- _Testo di lettura_

Decine di attivisti keniani hanno inscenato una protesta vibrante ieri mattina davanti a un obitorio di Nairobi, capitale del Kenya. La manifestazione è scaturita dalla morte di Albert Omondi Ojwang, 31 anni, insegnante e creatore di contenuti online, avvenuta mentre era sotto custodia della polizia. Un decesso che potrebbe innescare nuove e più ampie mobilitazioni.
Ojwang era stato arrestato venerdì scorso a Homa Bay, nell’omonima contea al confine con la Tanzania, sul lago Albert, in seguito a una denuncia per un post pubblicato su X (ex Twitter), ritenuto offensivo dal vice capo della polizia Eliud Lagat. Trasferito d’urgenza a Nairobi – un viaggio di circa 300 chilometri e sette ore in furgone – Ojwang è arrivato sabato e detenuto presso il commissariato centrale. All’1:30 di domenica mattina, poche ore dopo il suo arrivo, è stato trovato morto in cella.
In una prima dichiarazione, la polizia ha affermato che Ojwang “ha riportato ferite alla testa dopo aver sbattuto la testa contro il muro della cella”. Tuttavia, l’avvocato della famiglia, Julius Juma, ha smentito questa versione, dichiarando che il corpo presentava segni di gravi traumi fisici, tra cui gonfiore alla testa, al naso e alle orecchie. L’avvocato Juma ha poi aggiunto che le contusioni sulle spalle e sulle mani di Ojwang non sarebbero compatibili con un singolo impatto.
La polizia sostiene che Ojwang sia stato trovato privo di sensi durante un’ispezione di routine e “trasportato d’urgenza in ospedale, dove è stato dichiarato morto all’arrivo”. Tuttavia, molti elementi suggeriscono che l’uomo abbia subito torture e percosse. L’unica certezza è la sua morte a poche ore dall’arresto, mentre era in custodia di polizia.
L’Autorità Indipendente di Vigilanza sulla Polizia (Ipoa) del Kenya ha avviato un’indagine sulla morte di Ojwang e ha ottenuto la sospensione dal servizio degli agenti presenti alla stazione centrale di Nairobi. Tra i principali sospettati c’è anche il capo della stazione di comando della polizia centrale, per il quale l’ispettore generale della polizia Douglas Kanja ha ordinato l’arresto.

- _Dati presentati_
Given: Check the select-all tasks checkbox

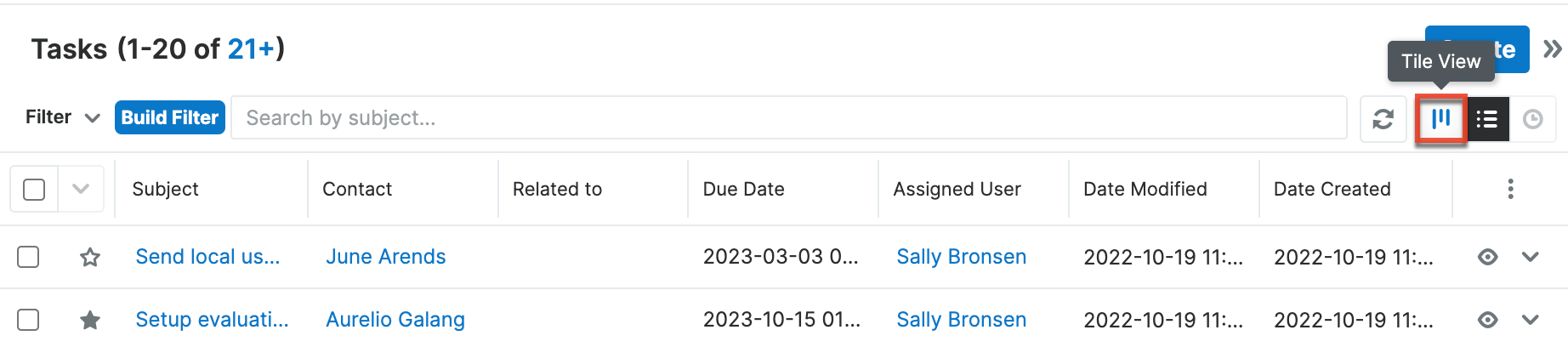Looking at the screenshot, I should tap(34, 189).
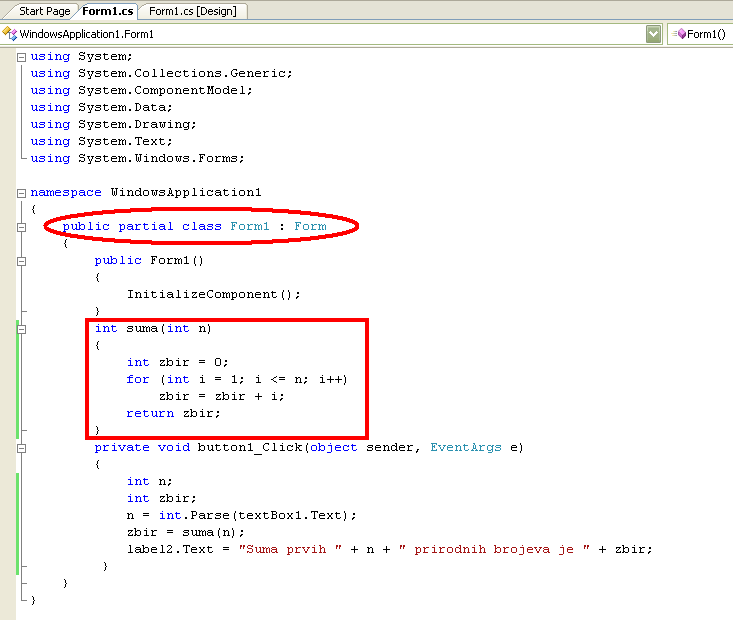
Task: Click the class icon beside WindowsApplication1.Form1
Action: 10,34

- _Istruzioni del compito_
Prosegui l'articolo sulla morte di Albert Omondi Ojwang dal punto in cui si ferma. I dati non hanno alcun legame con l'articolo sulla morte di Albert Omondi Ojwang.

- _Soluzione_
La Commissione Nazionale Keniana per i Diritti Umani (Knchr) ha espresso “profonda preoccupazione” per quello che ha definito “un abuso del potere statale” da parte di alcuni individui in divisa. Anche l’ex procuratore generale del Kenya, Justin Muturi, ha rilasciato dichiarazioni ai media locali, ricordando che la diffamazione non è un reato e sottolineando come gli agenti di polizia continuino a detenere persone in tutto il paese con accuse vaghe relative alla diffamazione e alle false notizie. “Dobbiamo esigere che venga riconosciuta la responsabilità”, ha detto Muturi, “per la morte di Ojwang, per l’abuso di potere della polizia, per la deliberata erosione del nostro diritto di esprimere dissenso, satira e rabbia. Soprattutto, dobbiamo esigere che gli agenti di polizia smettano di comportarsi come esecutori politici e inizino a comportarsi come i servitori dello Stato che hanno giurato di servire”.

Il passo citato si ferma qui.